Procès des "écoutes" : "Je n'ai jamais commis le moindre acte de corruption", assure Nicolas Sarkozy

Procès des "écoutes" : "Je n'ai jamais commis le moindre acte de corruption", assure Nicolas Sarkozy
Dessin de Nicolas Sarkozy durant son procès lundi 7 décembre.

, publié le lundi 07 décembre 2020 à 17h58

Nicolas Sarkozy est jugé à Paris pour corruption et trafic d'influence dans l'affaire des "écoutes". Le procès doit s'achever jeudi soir.

Nicolas Sarkozy espère "être lavé de cette infamie".

L'ancien président est jugé à Paris pour corruption et trafic d'influence dans l'affaire des "écoutes". A la barre du tribunal ce lundi 7 décembre, il a nié avoir "jamais commis le moindre acte de corruption", au tout début de son interrogatoire.

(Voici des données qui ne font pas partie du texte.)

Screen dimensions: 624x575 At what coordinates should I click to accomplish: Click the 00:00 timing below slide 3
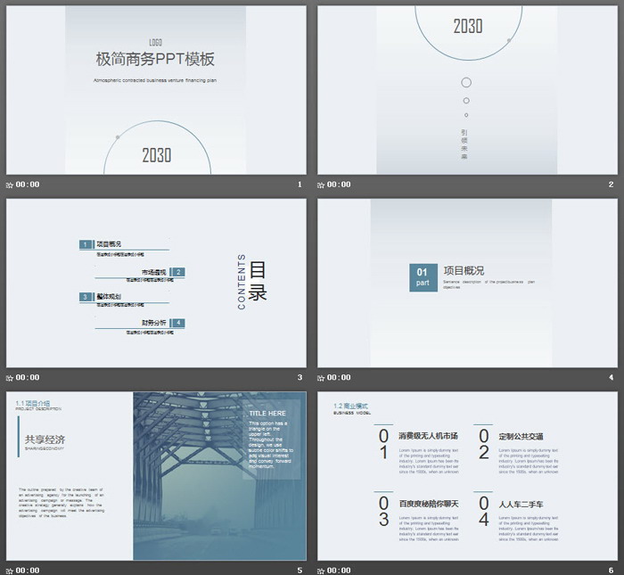click(x=28, y=377)
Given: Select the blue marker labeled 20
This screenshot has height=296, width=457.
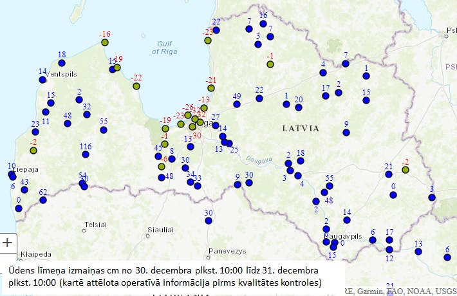Looking at the screenshot, I should [299, 107].
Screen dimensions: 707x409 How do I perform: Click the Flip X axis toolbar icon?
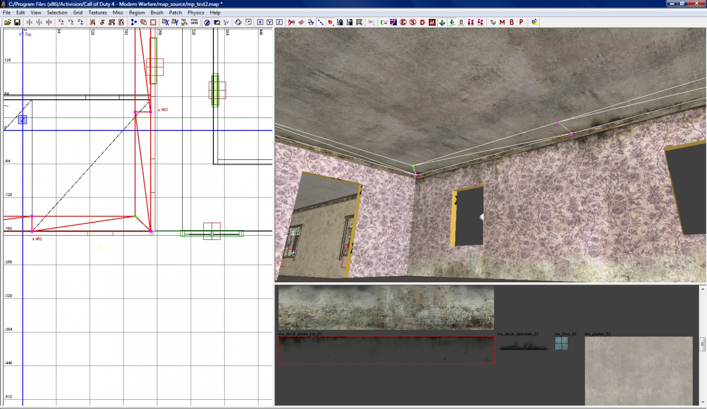[29, 22]
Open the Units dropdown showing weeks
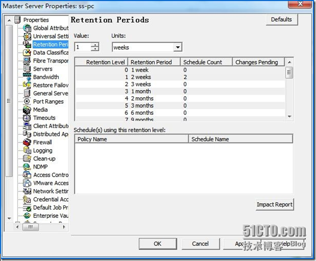 tap(147, 47)
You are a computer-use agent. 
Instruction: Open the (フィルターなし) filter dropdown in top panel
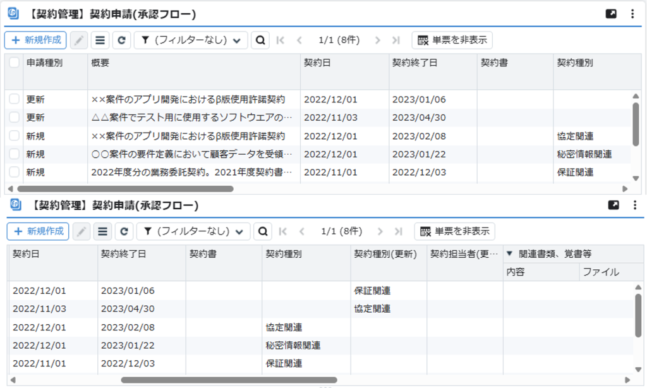click(x=191, y=40)
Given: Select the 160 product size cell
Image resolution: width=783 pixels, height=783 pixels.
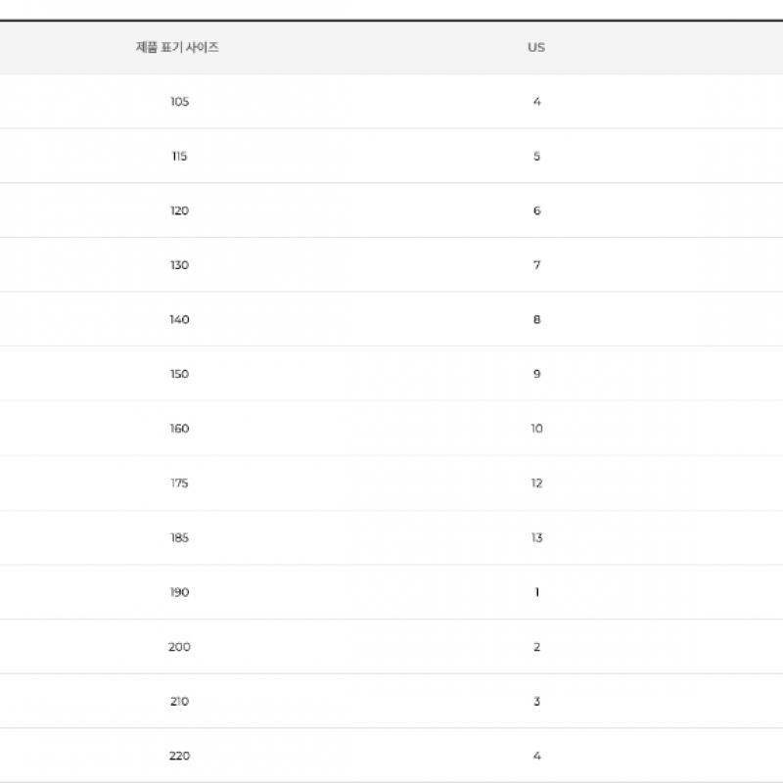Looking at the screenshot, I should pyautogui.click(x=179, y=429).
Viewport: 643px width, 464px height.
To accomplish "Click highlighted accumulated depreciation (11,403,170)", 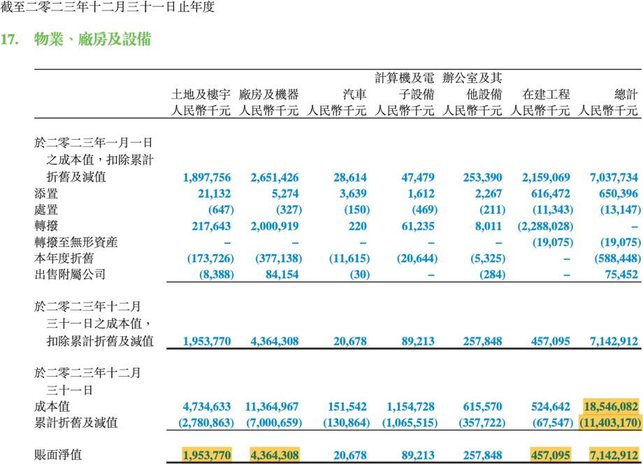I will coord(609,422).
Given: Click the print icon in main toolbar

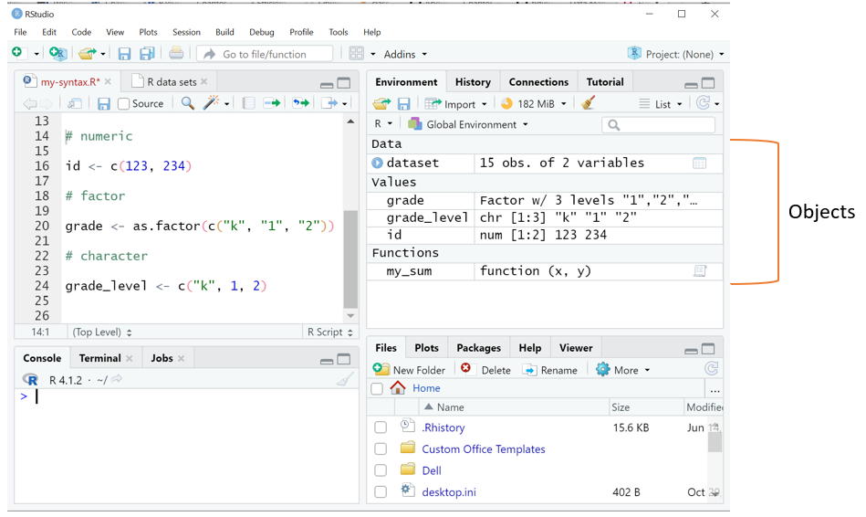Looking at the screenshot, I should point(176,54).
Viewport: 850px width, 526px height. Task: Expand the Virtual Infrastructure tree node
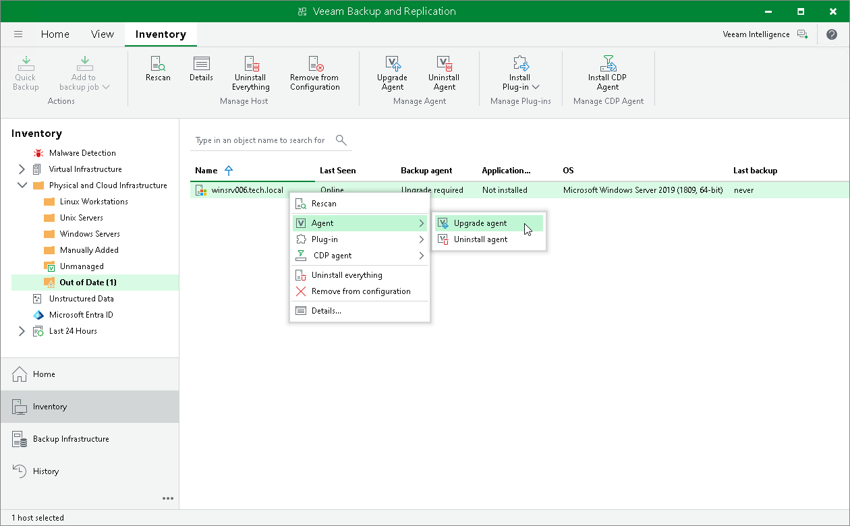pyautogui.click(x=22, y=169)
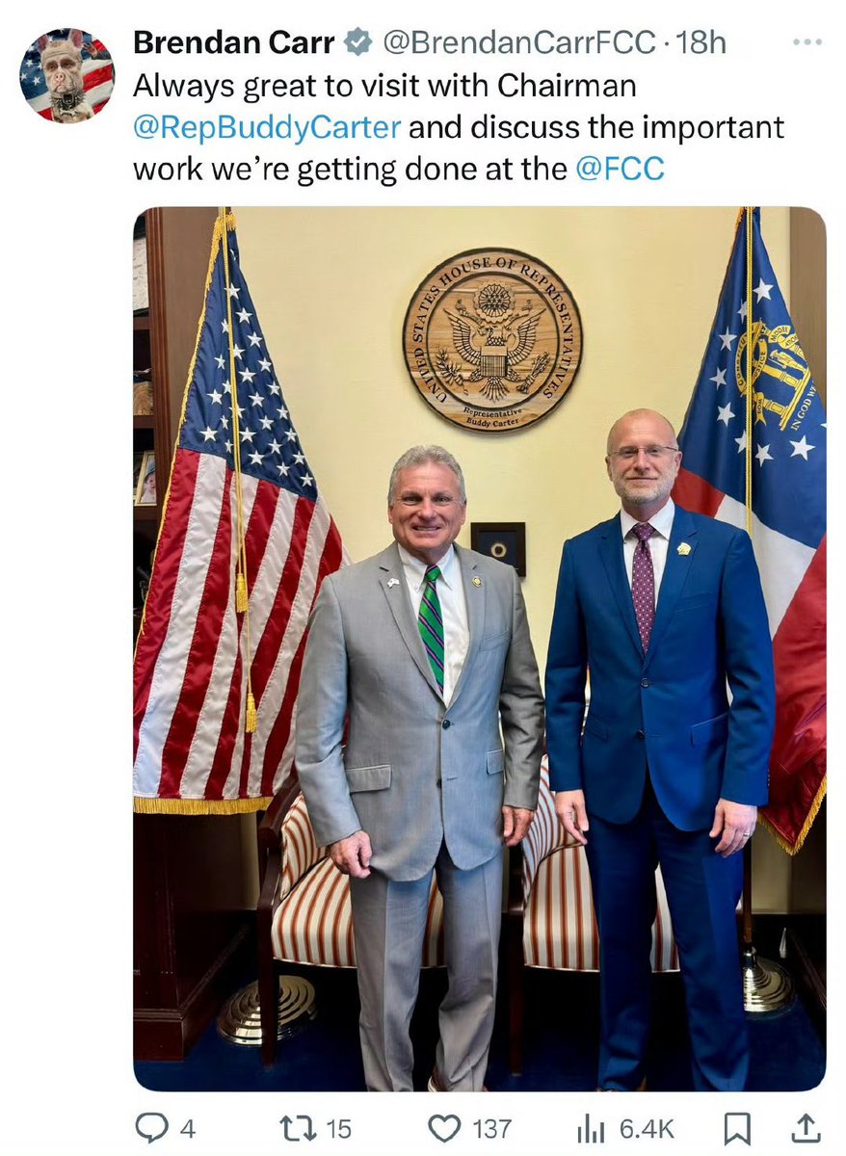The height and width of the screenshot is (1156, 846).
Task: Open the view analytics bar chart icon
Action: pos(589,1128)
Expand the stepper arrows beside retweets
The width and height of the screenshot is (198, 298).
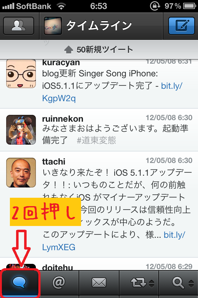pyautogui.click(x=151, y=284)
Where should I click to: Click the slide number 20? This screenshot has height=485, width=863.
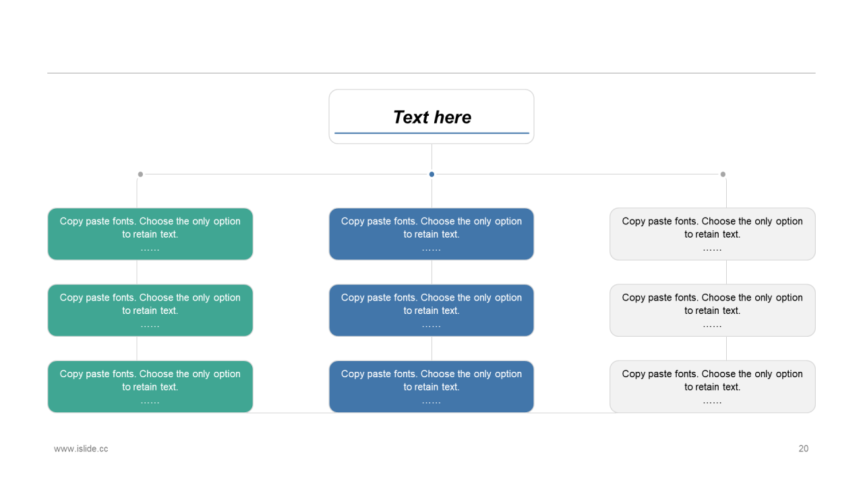(x=803, y=449)
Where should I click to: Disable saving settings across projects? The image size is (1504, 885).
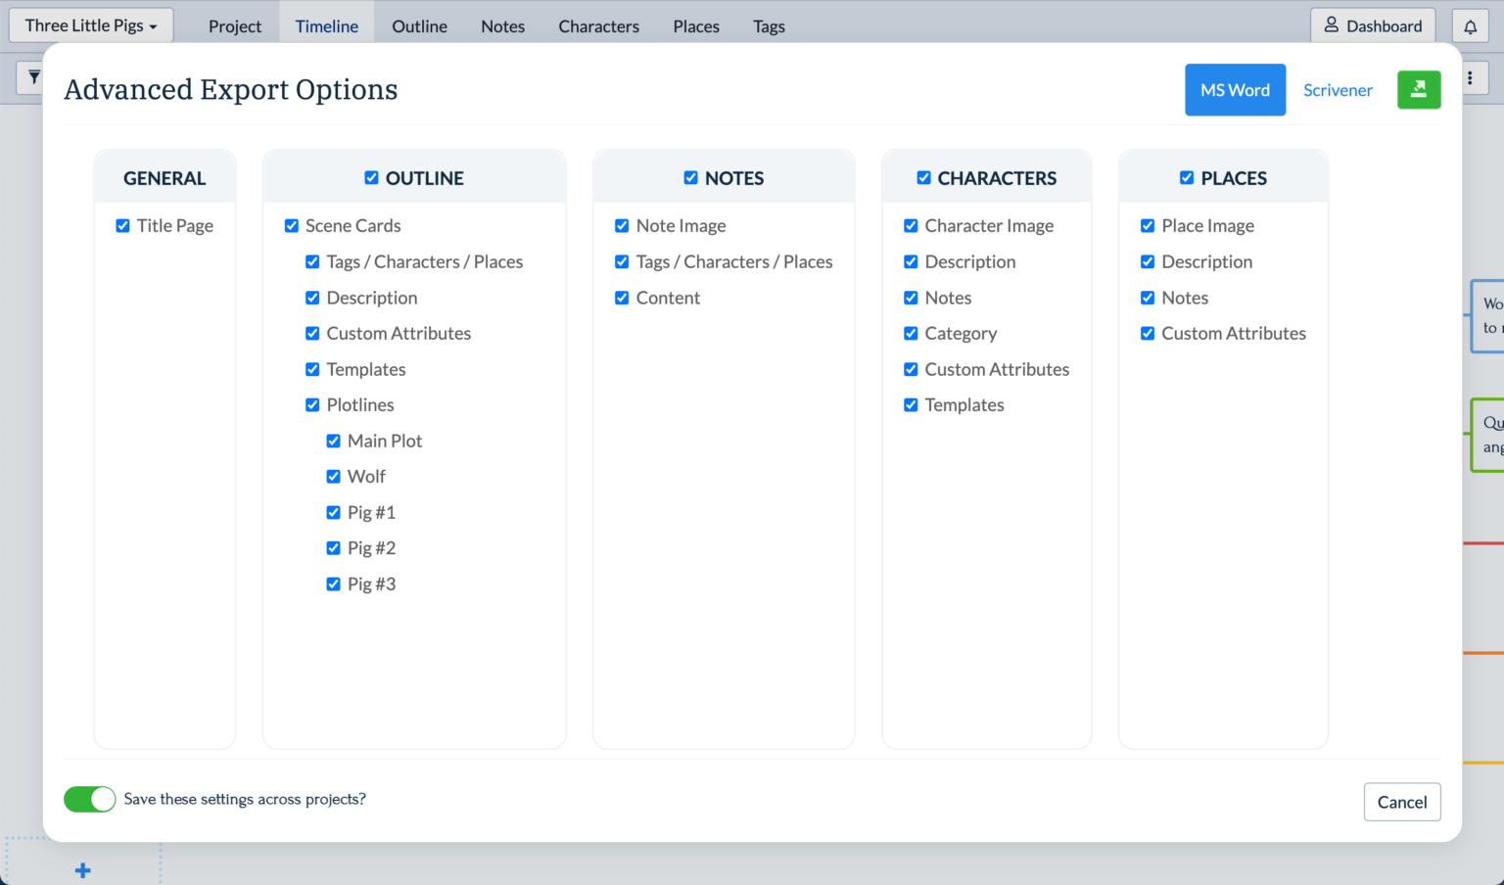pos(89,799)
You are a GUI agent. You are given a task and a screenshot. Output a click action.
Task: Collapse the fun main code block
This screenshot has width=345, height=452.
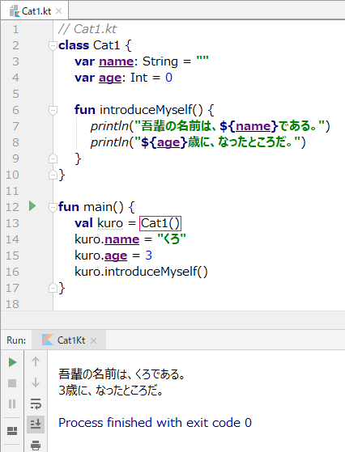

L'ex-chef de l'Etat a notamment fait part de sa "colère" et de son "indignation". "C'est la première fois que j'ai l'impression que je vais pouvoir m'expliquer devant une justice impartiale", a ajouté Nicolas Sarkozy, lors d'un long propos liminaire.

Interrompu jeudi soir, l'interrogatoire de son avocat et coprévenu, Thierry Herzog, a repris en début d'après-midi avec les questions de l'accusation, avant celui de Nicolas Sarkozy, qui semblait concentré sur sa chaise, une pochette entre les mains. Présent depuis le 23 novembre, premier jour de ce procès inédit dans lequel il est jugé pour corruption et trafic d'influence, il ne s'était pas encore réellement exprimé.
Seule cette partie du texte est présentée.